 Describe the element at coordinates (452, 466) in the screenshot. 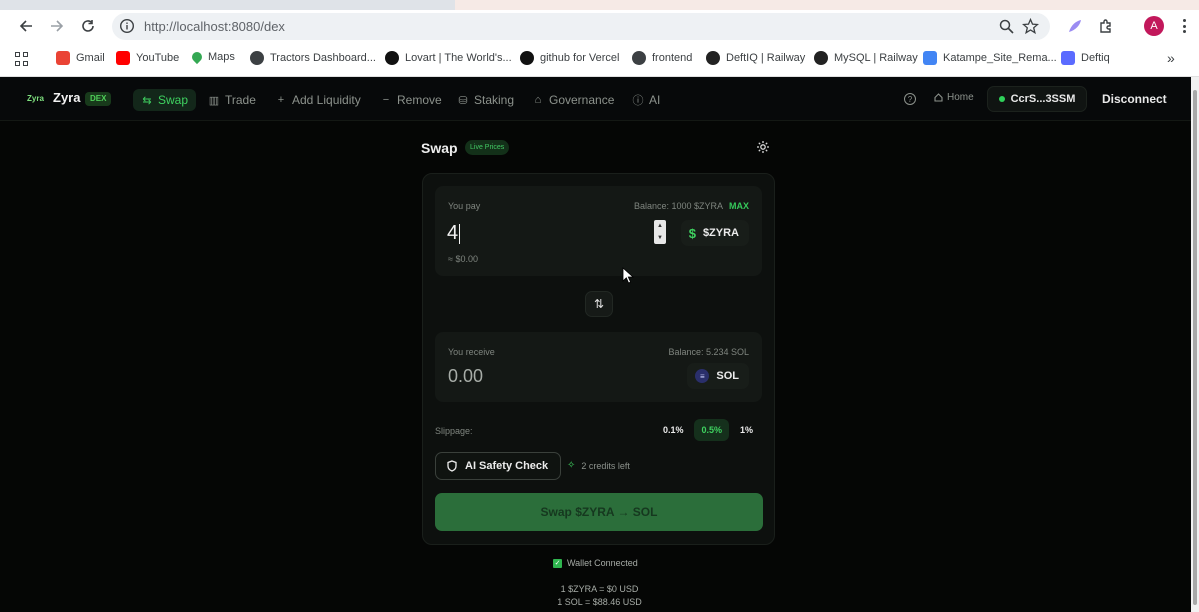

I see `shield-icon` at that location.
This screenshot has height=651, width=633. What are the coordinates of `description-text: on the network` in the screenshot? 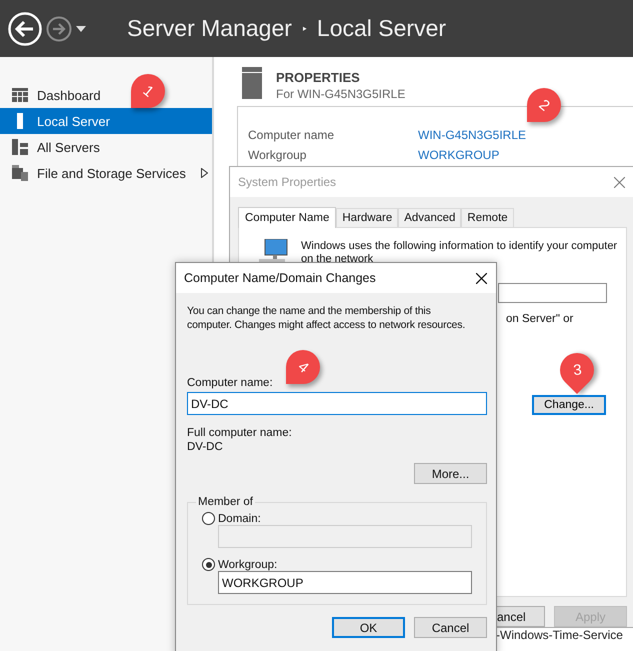 It's located at (338, 258).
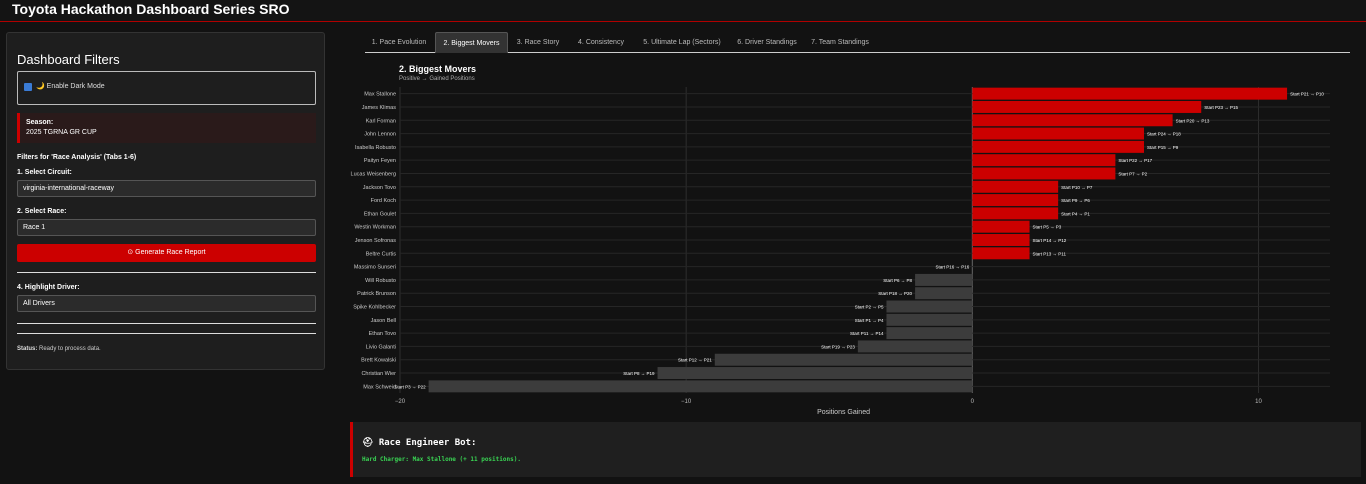 The width and height of the screenshot is (1366, 484). I want to click on tab-driver-standings: 6. Driver Standings, so click(767, 42).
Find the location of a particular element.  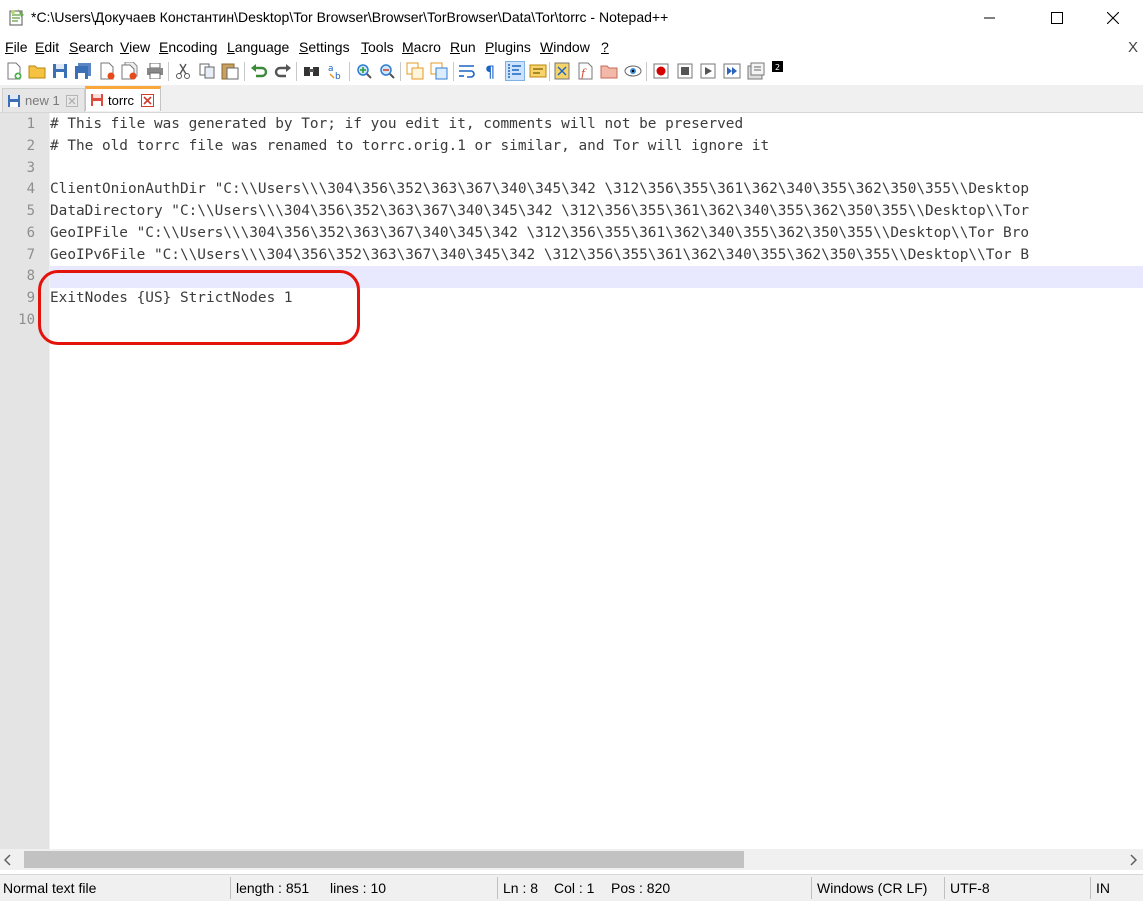

scrollbar-thumb is located at coordinates (384, 860).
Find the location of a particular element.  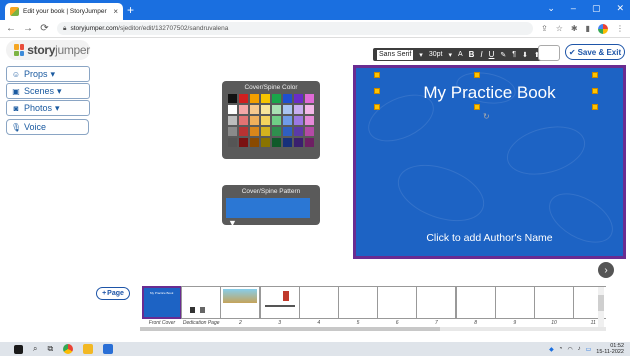

text-color-icon: A is located at coordinates (460, 54).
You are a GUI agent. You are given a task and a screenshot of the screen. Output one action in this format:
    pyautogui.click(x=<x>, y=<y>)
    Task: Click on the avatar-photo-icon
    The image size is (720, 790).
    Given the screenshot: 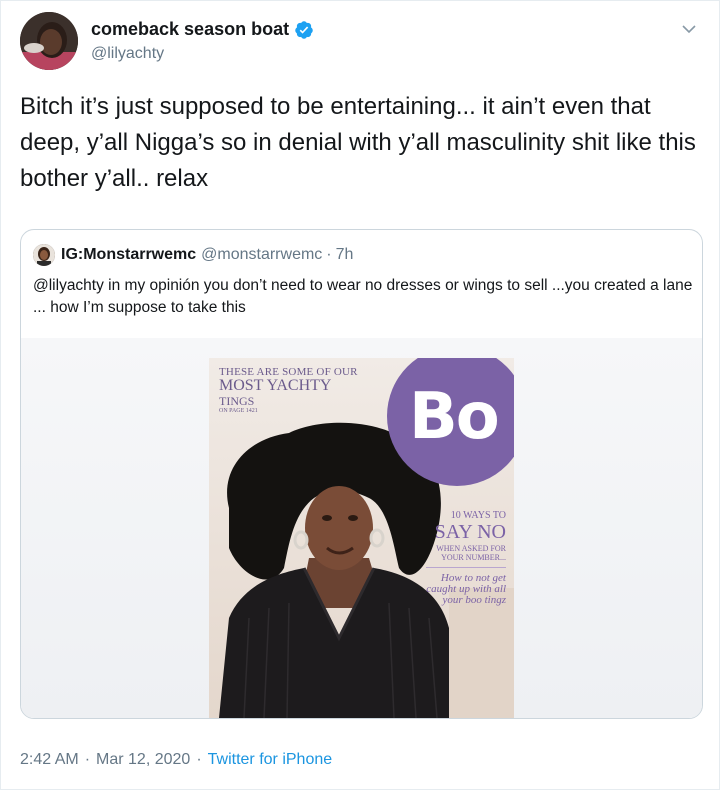 What is the action you would take?
    pyautogui.click(x=49, y=41)
    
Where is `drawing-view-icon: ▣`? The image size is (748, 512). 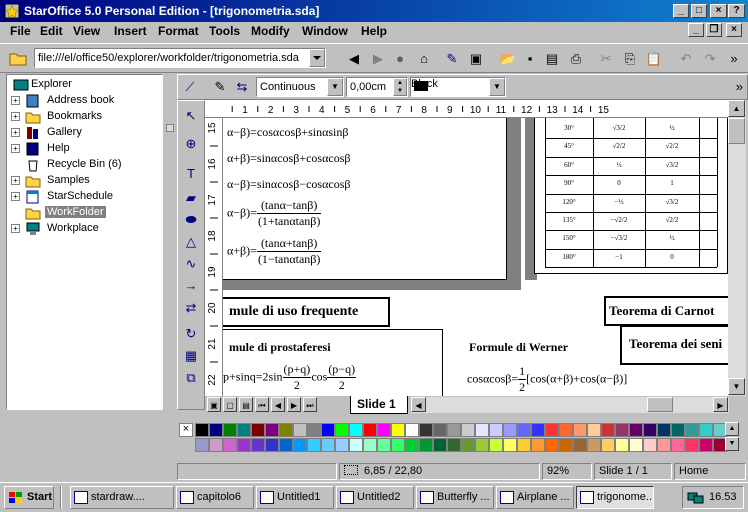 drawing-view-icon: ▣ is located at coordinates (214, 404).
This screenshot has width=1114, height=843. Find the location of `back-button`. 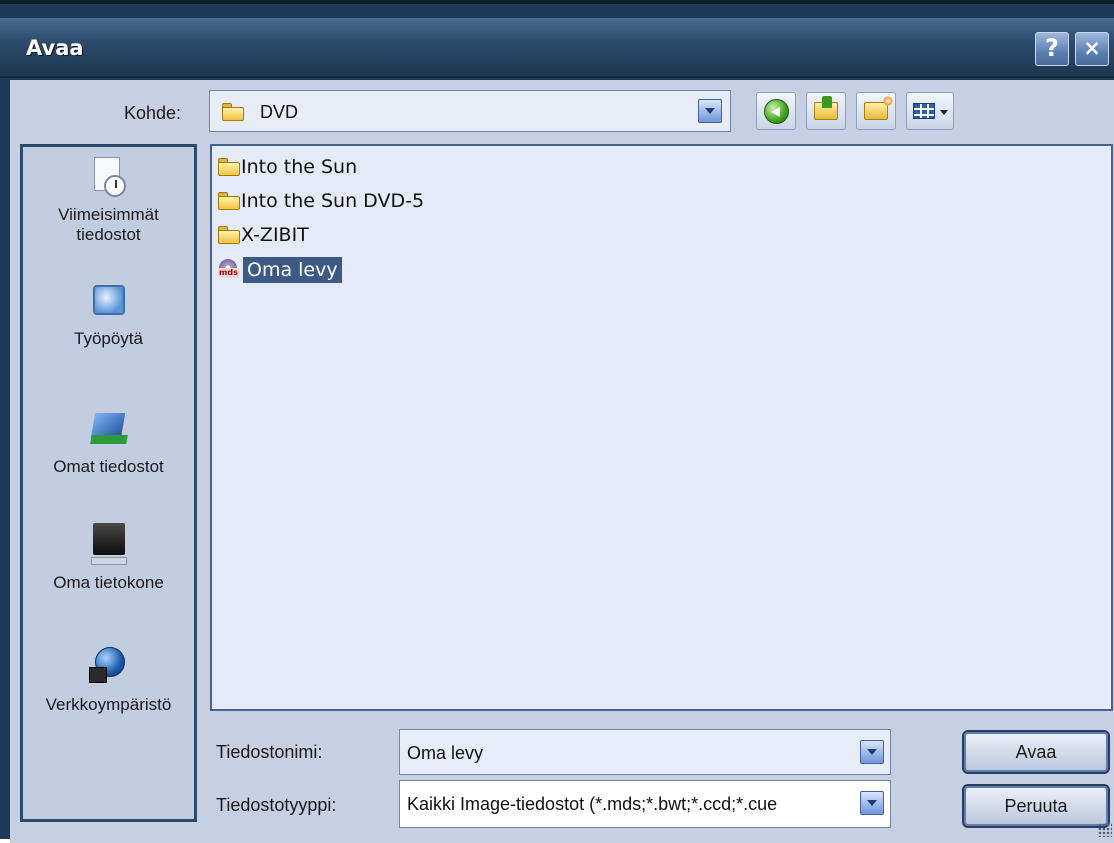

back-button is located at coordinates (776, 111).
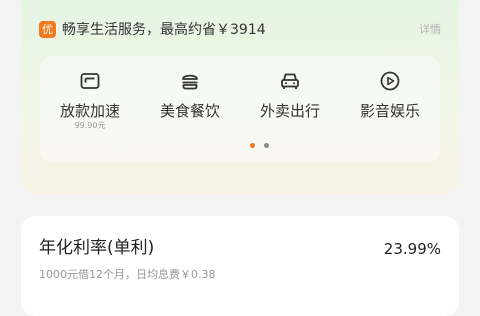  Describe the element at coordinates (97, 248) in the screenshot. I see `rate-title: 年化利率(单利)` at that location.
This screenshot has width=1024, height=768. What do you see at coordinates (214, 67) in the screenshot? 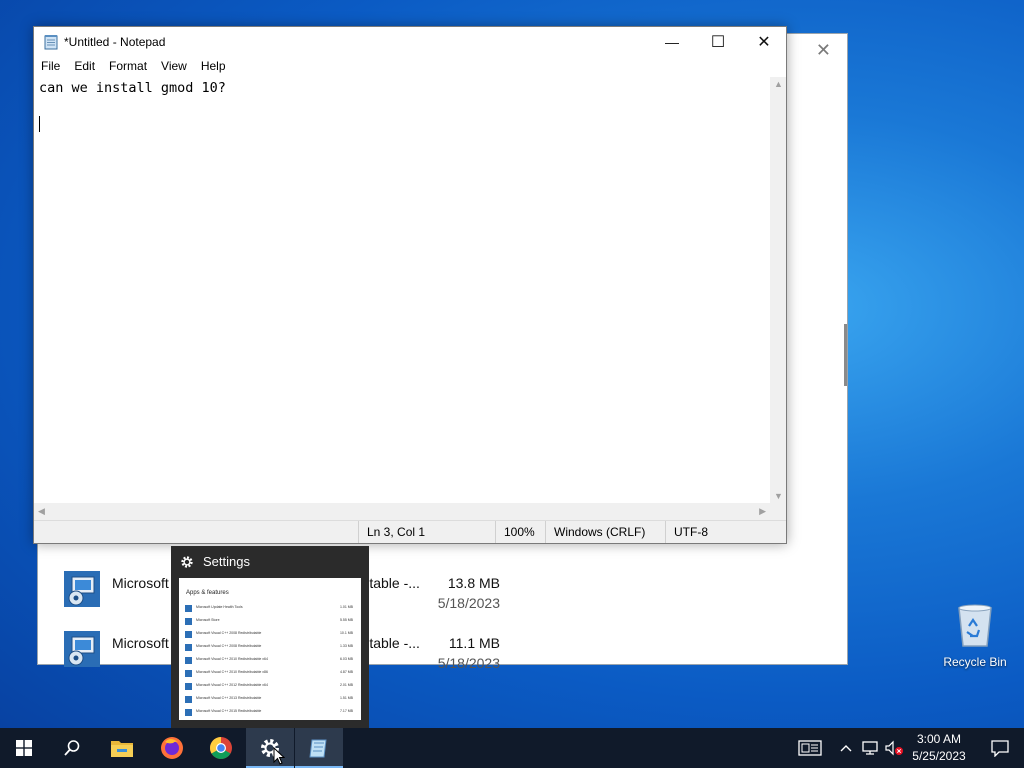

######

What needs to be done – Write out the part of the records above that opens with the line containing "This screenshot has width=1114, height=843." and closes with the line containing "Describe the element at coordinates (97, 248)", both of those lines included. Leave the pictures out of your copy.

Exercise solution –
This screenshot has width=1114, height=843. Find the location of `back-button`. 

back-button is located at coordinates (776, 111).
  Describe the element at coordinates (97, 248) in the screenshot. I see `rate-title: 年化利率(单利)` at that location.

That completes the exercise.